4. Data Ingestion

What is data ingestion?

Data ingestion is the process of importing large, assorted data files from multiple sources into a single, cloud based storage medium - a data warehouse, data mart or database – where it can be accessed and analyzed. A simple data ingestion pipeline consumes data from a point of origin, cleans it up a bit, then writes it to a destination.

The sync.sh file

In the Initial setup chapter, we showed how to install a databricks extension in VS Code. The purpose of the databricks extension is to sync your work in VS Code with the Databricks File System (DBFS).

One other way to sync your VS Code expectations work with the DBFS is to run the sync.sh file 1. This file is found in the path /~NIP-Lakehouse-Data/dab/sync.sh. Running this file will sync your expectations in the various files to the .ide folder in your Databricks workspace account. It is preferable to run this file after all changes have been merged in Github and pulled to your local repository. This is because syncing will by default update to DBFS from your most recent branch.

Run it using this code: source sync.sh.

If all is running well, it will display the progress of the syncing process.

You can get the name of the remote Databricks workspace folder that your databricks extensions is syncing to from the Sync Destination of your databricks configuration menu in VS Code.

Workspace folder in Databricks

The expectations that have been synced from VS Code will appear in a similar path to the one in your local repository, that is, they will appear under the ~development/gx_development folder. For example, here is the path to the expectations files in DBFS – /Workspace/Users/<your-email>/.ide/,sync-destination-name>/development/gx_development.

Initialize a cluster

In your Azure Databricks workspace, there is a Compute tab. This tab is where you manage your databricks computation resources. You need to create a cluster2 to perform analytical operations in databricks.

In a simple way, the cluster executes all your databricks workflows. Therefore to run your data ingestion process in Databricks, you need to start your cluster.

Starting your Databricks cluster

Creating the checks

Before performing the data ingestion process, we need to make DBFS understand the checks that we designed. In DBFS, unless otherwise instructed, there is a file by the name of gx_dev_example_db_ui.py. The full path is here: /Workspace/Users/<email>/.ide/<destination>/development/gx_dev_example_db_ui. This file handles the creation of checks that we specify for each great expectations.py file.

Ensure you replace your user_name value with your email, and the survey_abbr with the feature layer you are working on.

Set is_dev to False. If it is left as true, the ingested files will land into bronze with dev_ prefix.
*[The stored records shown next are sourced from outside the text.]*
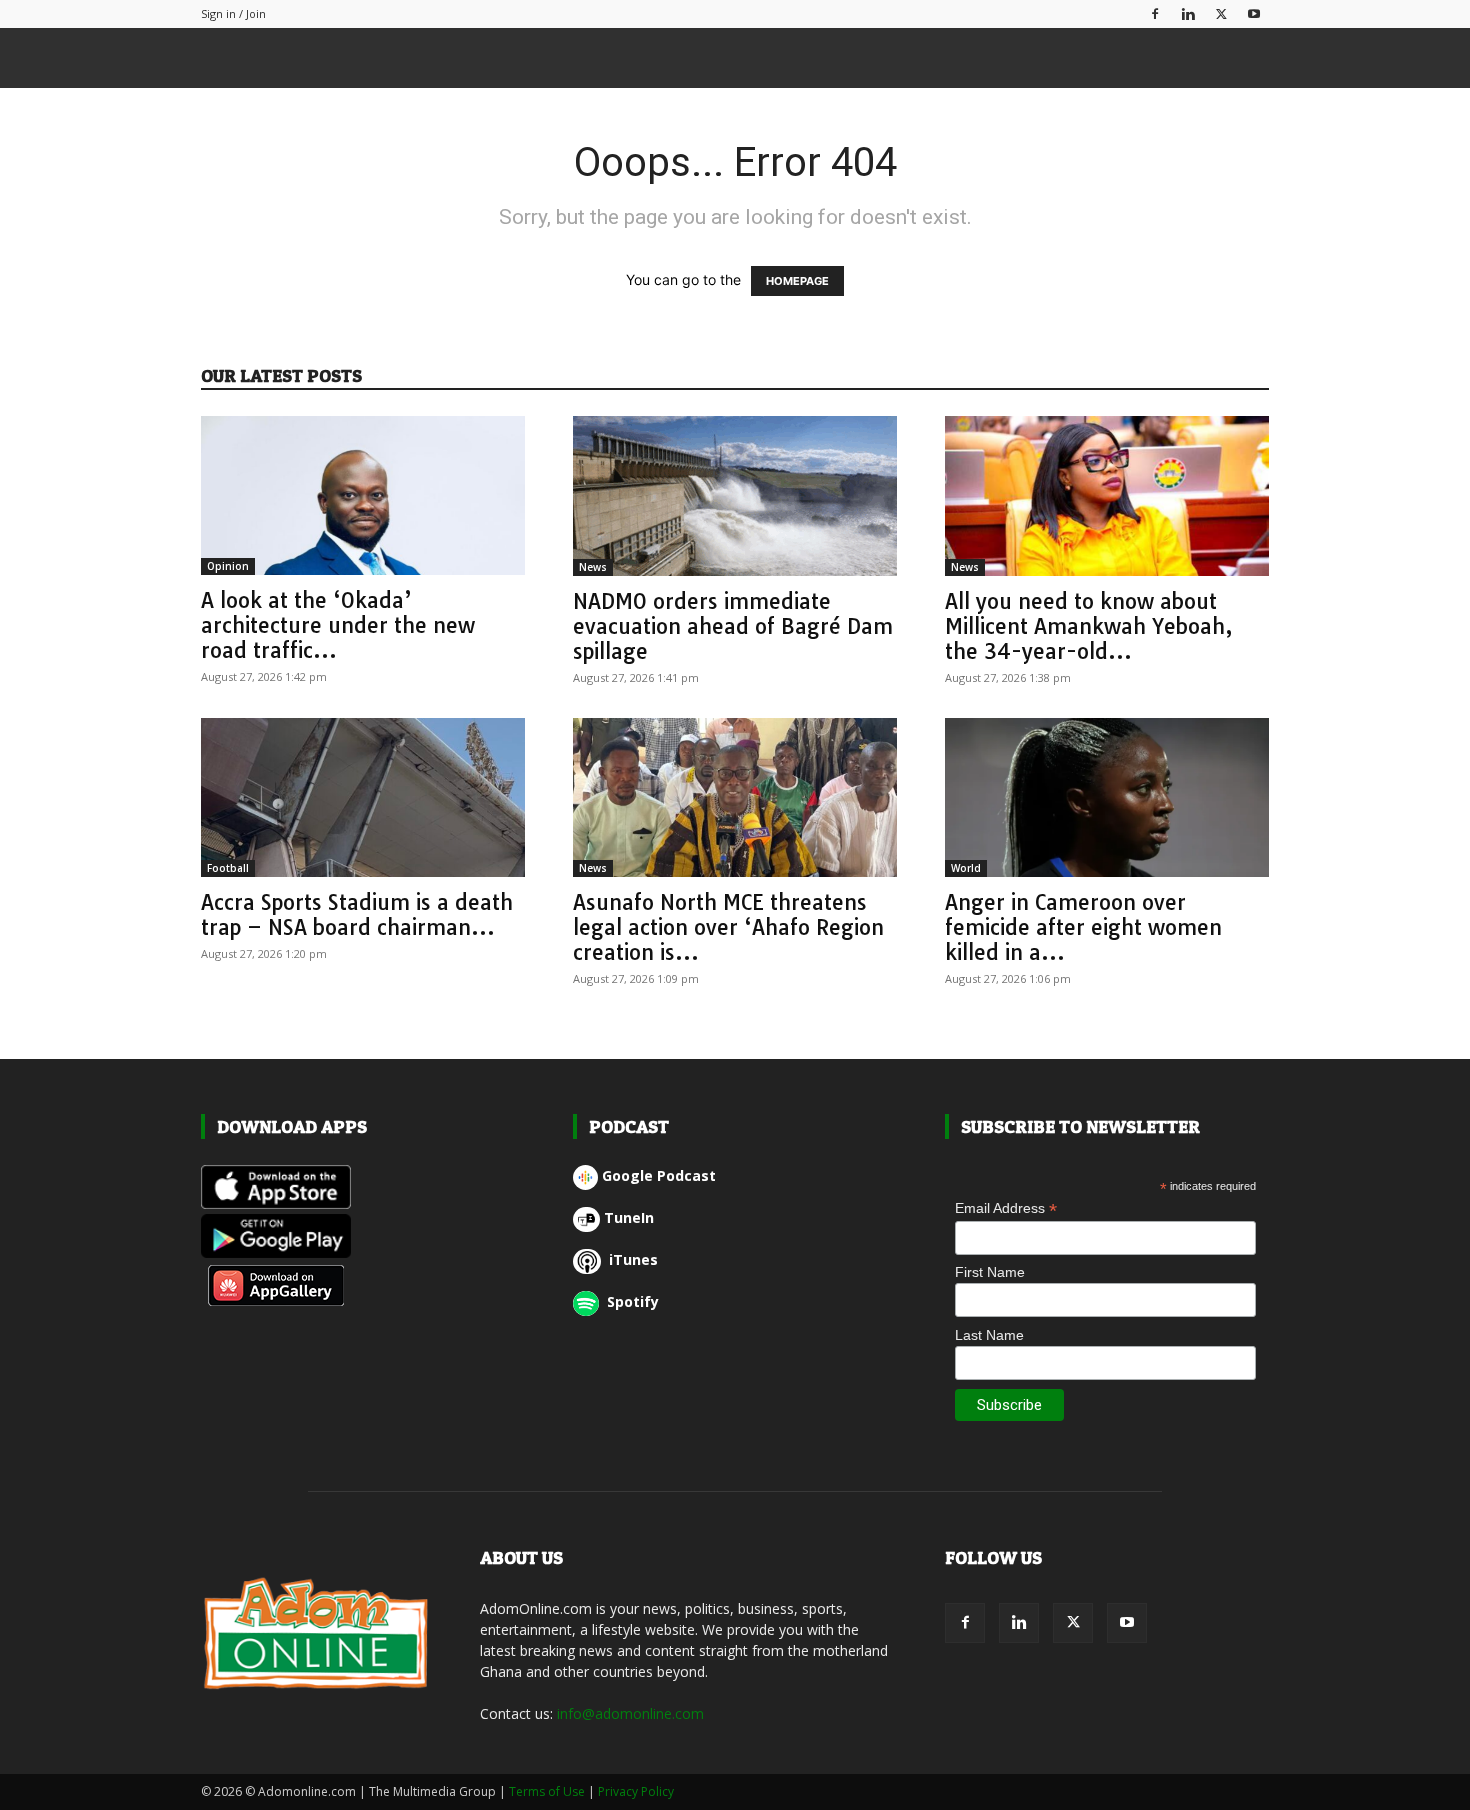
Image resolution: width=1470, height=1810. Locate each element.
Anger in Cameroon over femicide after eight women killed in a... (1083, 927)
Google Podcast (659, 1175)
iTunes (631, 1259)
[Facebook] (1155, 13)
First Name (990, 1272)
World (966, 868)
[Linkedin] (1188, 13)
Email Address (1006, 1208)
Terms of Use (547, 1791)
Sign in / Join (233, 13)
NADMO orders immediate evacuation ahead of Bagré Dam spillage (733, 626)
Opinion (228, 566)
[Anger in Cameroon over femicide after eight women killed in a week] (1107, 797)
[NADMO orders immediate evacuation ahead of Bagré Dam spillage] (735, 496)
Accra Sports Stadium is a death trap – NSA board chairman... (357, 914)
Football (228, 868)
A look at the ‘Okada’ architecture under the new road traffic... (338, 625)
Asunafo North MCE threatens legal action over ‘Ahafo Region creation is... (728, 927)
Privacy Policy (636, 1791)
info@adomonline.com (630, 1713)
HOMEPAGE (797, 281)
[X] (1221, 13)
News (593, 567)
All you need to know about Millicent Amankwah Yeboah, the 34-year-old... (1089, 626)
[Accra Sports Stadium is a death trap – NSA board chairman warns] (363, 797)
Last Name (989, 1335)
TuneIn (629, 1217)
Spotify (631, 1301)
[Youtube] (1254, 13)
Taking the example of the cell of cpp_soil_carbon, we can create the checks for this particular feature layer using the below format:

from gx_development.survey123_cpp_soil_carbon_great_expectations import *

dev_gx_cpp_soil_carbon_sublayer_survey()
dev_gx_cpp_soil_carbon_sublayer_soil_carbon_metrics()
dev_gx_cpp_soil_carbon_subtable_bulk_density_metrics()
dev_gx_cpp_soil_carbon_subtable_fine_root_metrics()

This can be done either on DBFS or from VS Code and syncing again.

Run this cell, the checks should run in totality and free from error.

The Data ingestion pipeline

The data ingestion pipeline will organize data into three levels of bronze, silver and gold.

  • Bronze tables have raw data ingested from various sources (RDBMS data, JSON files, IoT data, etc.).

  • Silver tables will give a more refined view of our data. We can join fields from various bronze tables to improve streaming records or update account statuses based on recent activity.

  • Gold tables give business-level aggregates often used for dashboarding and reporting. This would include aggregations such as weekly sales per store, daily active website users, or gross revenue per quarter by the department.

The data ingestion process will process the data to the bronze stage.

Importing the Survey123 file

Data ingestion is executed in the file called prod_example_db_ui found in this path: /Workspace/Users/<email>/.ide/<sync-destination>/development/prod_example_db_ui.

In the cell with the import statement from nip_lakehouse.common import Task replace the user_name with your email address. For survey_abbr and survey_id fields insert the survey abbreviation and ID values respectively from the particular feature layer expectations file.

Below is an example for the cpp_additional feature layer.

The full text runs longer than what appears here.